Speaker: James Denison
This paper looks at Regionalism in the early-to-mid-twentieth-century United States through an expansive lens, understanding it as a broader phenomenon characterized by a metropolitan fascination with the supposedly unique character of particular portions of the United States that were considered representative of the nation as a whole. This phenomenon extended beyond the Midwest to other regions, including New England and the Southwest, that became objects of fascination for cosmopolitan cultural interpreters. Though there is sometimes a perception that Midwestern Regionalists and contemporaneous American modernists were opposing camps, both pursued artistic projects to which celebrating ostensibly unchanging American regions was central. The principal contention of this paper is that, in all of its iterations, Regionalism was fundamentally rooted in racialized conceptions of place. Like the perception that race was a factual and immutable categorization system, Regionalism was founded on a false notion of unchanging realities and traditional identities. The fundamental appeal of Regionalism was otherness, and much of this otherness was constructed around the racial identities of the populations (or imagined populations) of these distant provinces. In some instances (New England, the Midwest) the appeal was an alleged racial and ethnic purity that had supposedly been lost in diverse urban environments, while in others (i.e. the Southwest) interest was rooted in the simultaneous supposed exoticism and nationally representative character of Native Americans.

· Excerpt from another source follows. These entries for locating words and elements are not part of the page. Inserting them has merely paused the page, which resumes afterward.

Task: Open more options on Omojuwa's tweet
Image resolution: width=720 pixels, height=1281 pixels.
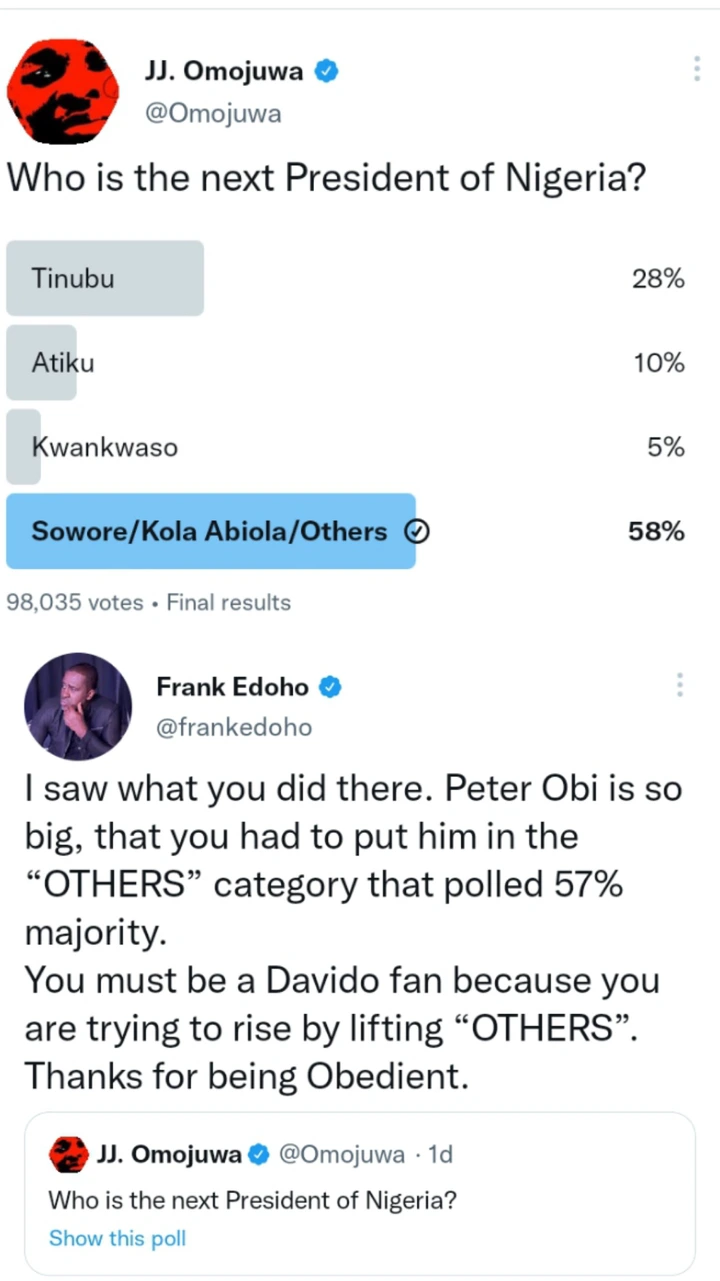Action: pyautogui.click(x=696, y=70)
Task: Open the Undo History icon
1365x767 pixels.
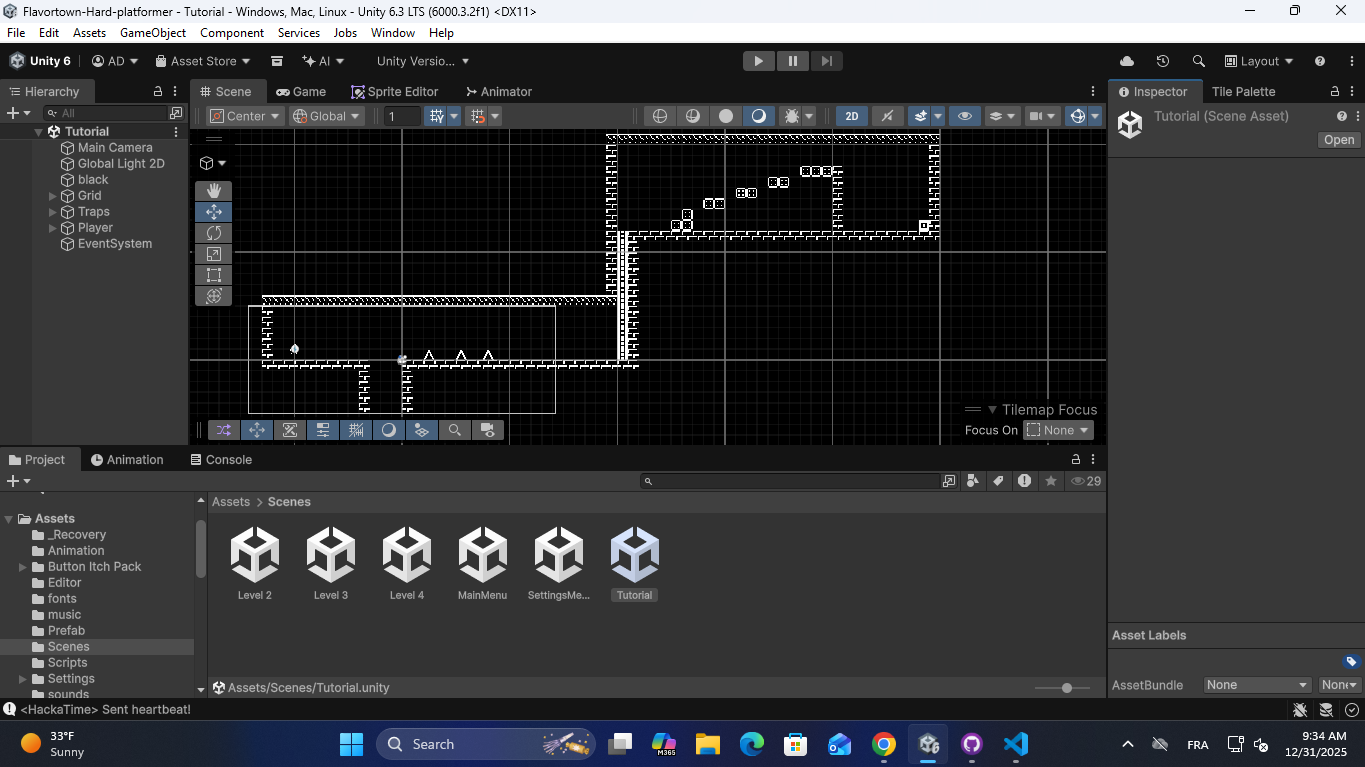Action: point(1162,61)
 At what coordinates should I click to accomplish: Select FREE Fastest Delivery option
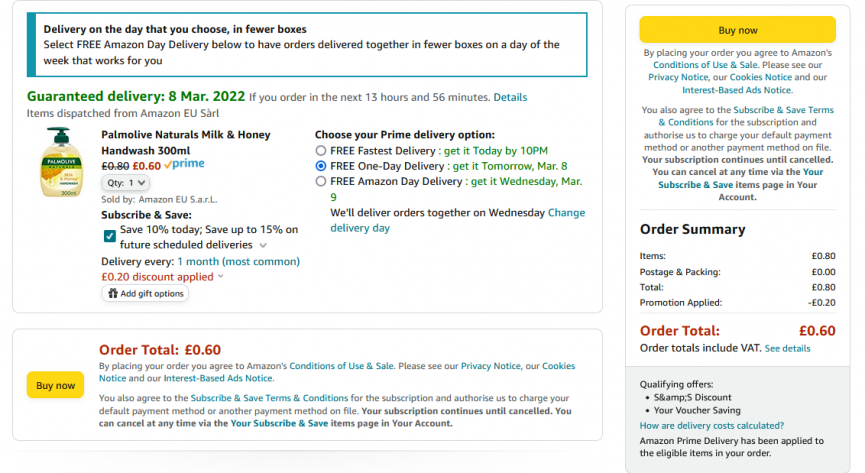[x=321, y=150]
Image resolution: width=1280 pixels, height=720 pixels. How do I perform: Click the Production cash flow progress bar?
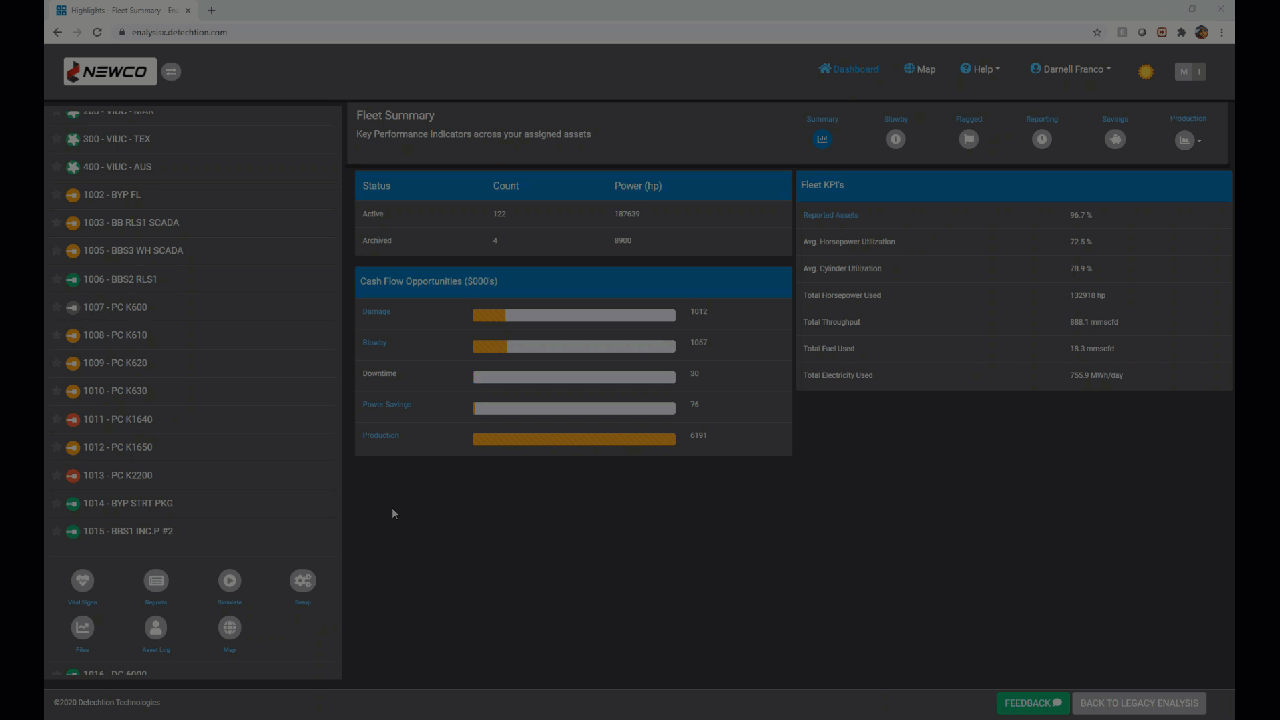click(x=574, y=439)
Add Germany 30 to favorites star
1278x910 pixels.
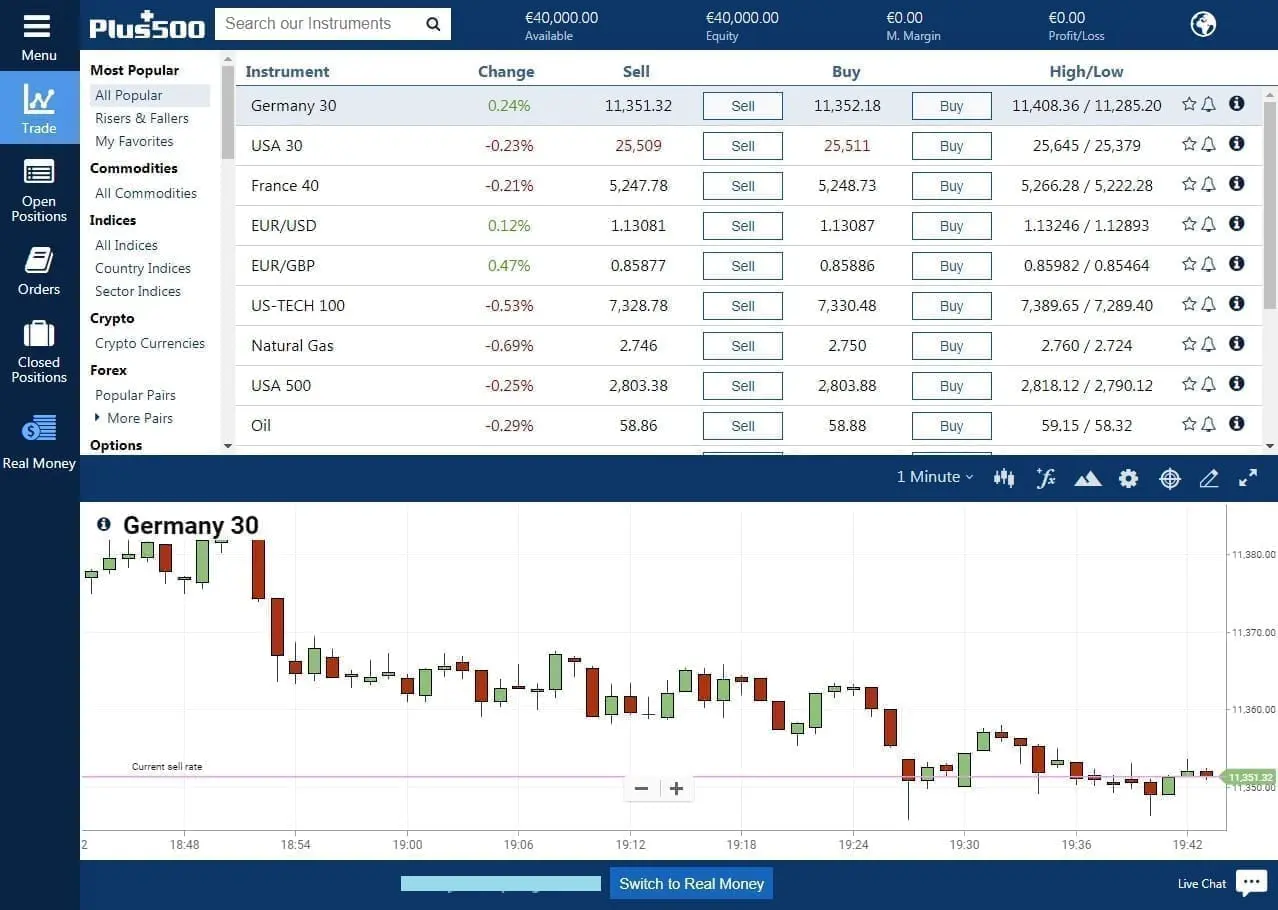click(x=1188, y=103)
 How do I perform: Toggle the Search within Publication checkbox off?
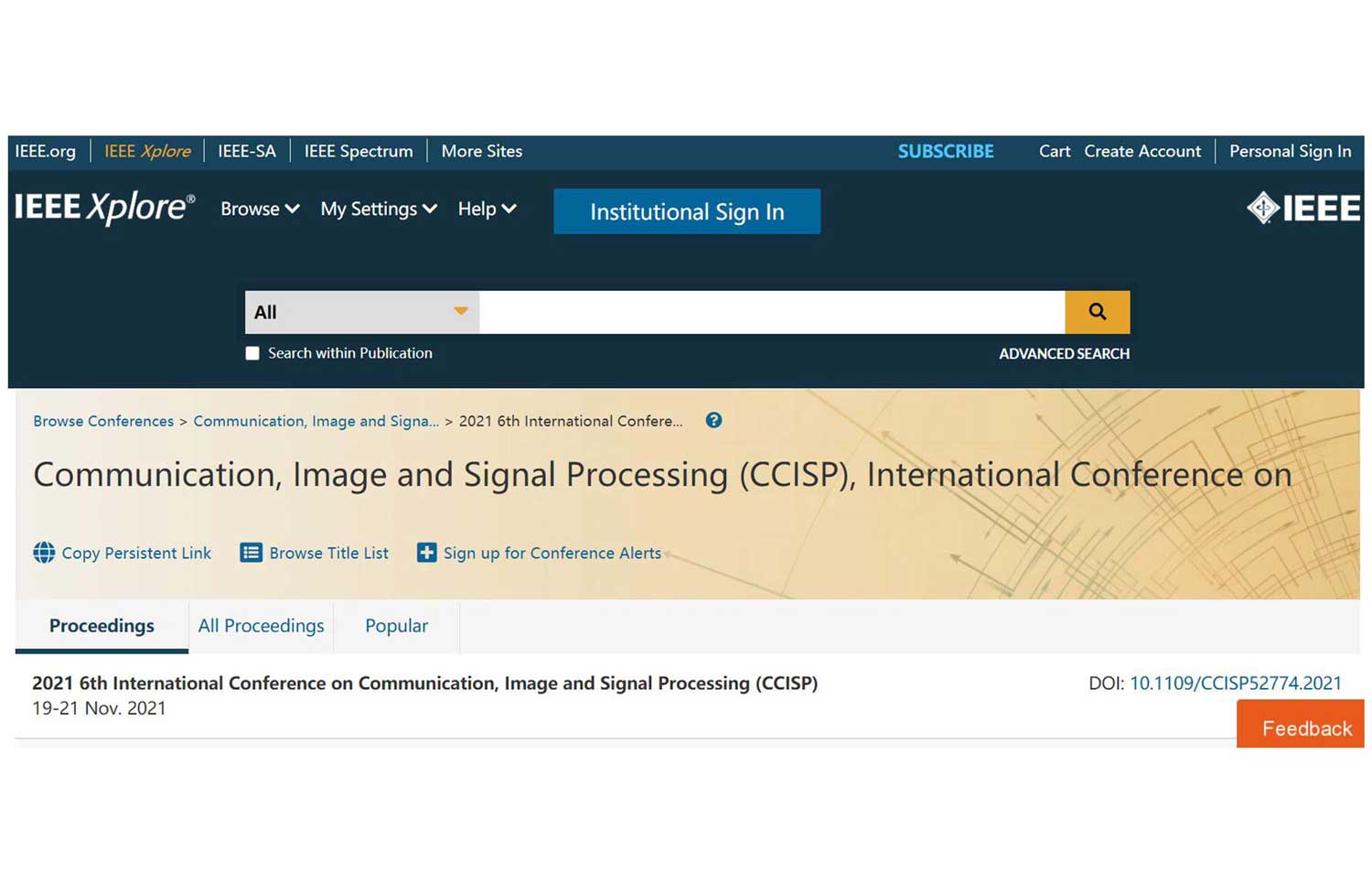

Drawing on examples from the second Stieglitz Circle, Denison uses Georgia O’Keeffe’s representations of objects and places from Southwestern Indigenous communities, John Marin’s pictures from his attempted assimilation into a “Yankee” community on the Maine coast, and Marsden Hartley’s white-supremacism-inspired paintings from his late-career return to Maine to demonstrate the breadth of racialized Regionalist practices in the interwar era. Finally, he returns to Midwestern examples to reconsider how Middle America was, though not a frequent tourist destination in the interwar era like some other regions were, nonetheless a place whose racialization helped it play a key role in metropolitan Americans’ notions of national identity.
Biography:
James Denison studies connections between racism and U.S. art and visual culture. A native of the Washington, DC area and a graduate of Bowdoin College, he completed his PhD in art history at the University of Michigan in 2023. At Michigan he wrote a dissertation on the connections between the Stieglitz Circle artists and racism in the interwar U.S. He is currently a postdoctoral fellow at Kalamazoo College and the Kalamazoo Institute of Arts. He has previously been awarded fellowships from the Amon Carter Museum of American Art, the Birmingham Museum of Art, the Philadelphia Museum of Art, Rackham Graduate School, the University of Michigan Institute for the Humanities, and the University of Michigan History of Art Department.